L’homme qui sait parler au rugby de base

Depuis, la FFR a annoncé des exercices positifs en 2019, 2020, mais pas en 2021.

L’équipe Laporte a justifié ces pertes évidemment par l’épidémie de COVID 19 et le plan de relance décidé pour contrer ses effets chiffré à 35 millions d’euros. Il est sûr que la question du COVID et l’arrêt des compétitions auront marqué les années Laporte, même si en bon bateleur charismatique, il sut rebondir sur ce coup du sort avec un plan d’aides massives et d’exonérations et de baisse des contraintes (coûts des licences, des mutations, des indemnités kilométriques). On se souvient aussi que Bernard Laporte avait aussi "défrayé la chronique" en offrant un abonnement à Canal + et un téléviseur aux clubs amateurs pour les aider à surmonter les effets de la concurrence des matchs de l’Elite. En 2022, la FFR a d’ailleurs affiché un résultat positif à hauteur de 6 millions d’euros. La manne du fonds d’investissement CVC y est pour beaucoup, évidemment. Mais les marchands du temple ont désormais une influence sur le Tournoi des 6 Nations, le trésor du rugby européen. L’avenir dira si BL a bien fait de contribuer à introduire ce "simili loup" dans la bergerie (ou pas). L’"accueil" inédit dans l’histoire d’un sponsor sur le maillot national (Altrad) relève un peu du même pari. Il s’est avéré risqué pour Bernard Laporte.
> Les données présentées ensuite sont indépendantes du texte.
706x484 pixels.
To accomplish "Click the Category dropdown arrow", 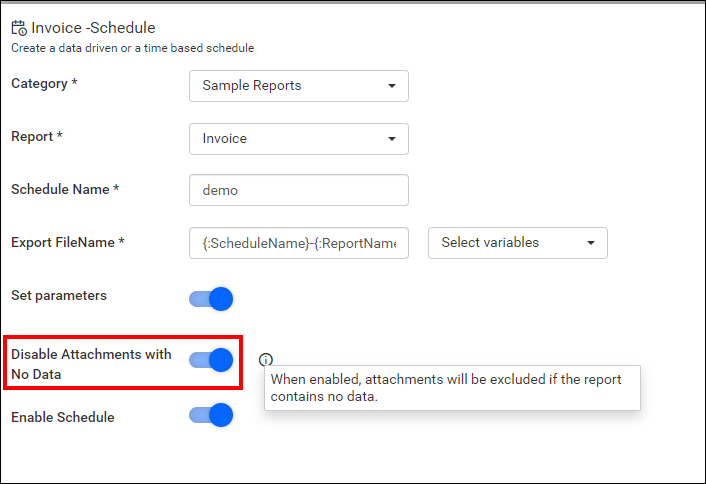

Ses adversaires n’ont pas manqué de trouver des failles, ils ont leurs arguments, mais nous l’avons constaté le plus objectivement possible, Bernard Laporte depuis six ans a su parler aux clubs de la base, et quelque part, sa réélection en octobre 2020 le prouve, car les "affaires" étaient sorties et avaient fait leur chemin dans le bruit de fond médiatique. On rappelle aussi que c'est bien Laporte qui a imposé le vote électronique des clubs,  une revendication ancienne qui rompt avec les anciennes pratiques de captation de voix par les gros pardessus (les spécialistes de l'époque Ferrasse comprendront). 

Une mentalité de champion pour le meilleur et pour le pire

Reste évidemment, la face sombre du bilan laportien, cette petite musique affairiste née dès 2017 quand le JDD évoqua l’existence du fameux contrat qui liait BL à Mohed Altrad. L’accumulation des polémiques quant à la probité du patron de Marcoussis aura finalement mis en lumière un défaut qui colle aux basques de l'ancien demi de mêlée de Bègles, un vrai autodidacte, peu rompu aux règles de bases qui régissent la vie publique. Il n’a fait ni Sciences Po, ni l’ENA. Les procédures et les précautions relatives à l’éthique ne lui sont pas naturelles.

La première partie de son existence qui l’a vu investir dans l’immobilier, les casinos, les cafés ou les restaurants ne le prédisposait pas à maîtriser les exigences des fonctions officielles et représentatives. S’ajoute à ce défaut sa cuirasse, des handicaps psychologiques. Bernard Laporte, ancien joueur charismatique, ancien entraîneur de tout premier plan ne pouvait que développer une "mentalité de champion" au mauvais sens du terme. Une réalité souvent observée par les magistrats confrontés à ces anciens sportifs habitués à être adulés et qui pensent que finalement, rien de grave ne peut leur arriver et que leur notoriété les protégera de tout.